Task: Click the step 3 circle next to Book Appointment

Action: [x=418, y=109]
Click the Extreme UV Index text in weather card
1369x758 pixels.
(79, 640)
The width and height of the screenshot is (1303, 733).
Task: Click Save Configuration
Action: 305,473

WORK INSTRUCTION:
Copy the listing in full, and keep every word exactly as it is.

WRITTEN RESPONSE:
Task: Click the step 3 circle next to Book Appointment

Action: [x=418, y=109]
Click the Extreme UV Index text in weather card
1369x758 pixels.
(79, 640)
The width and height of the screenshot is (1303, 733).
Task: Click Save Configuration
Action: 305,473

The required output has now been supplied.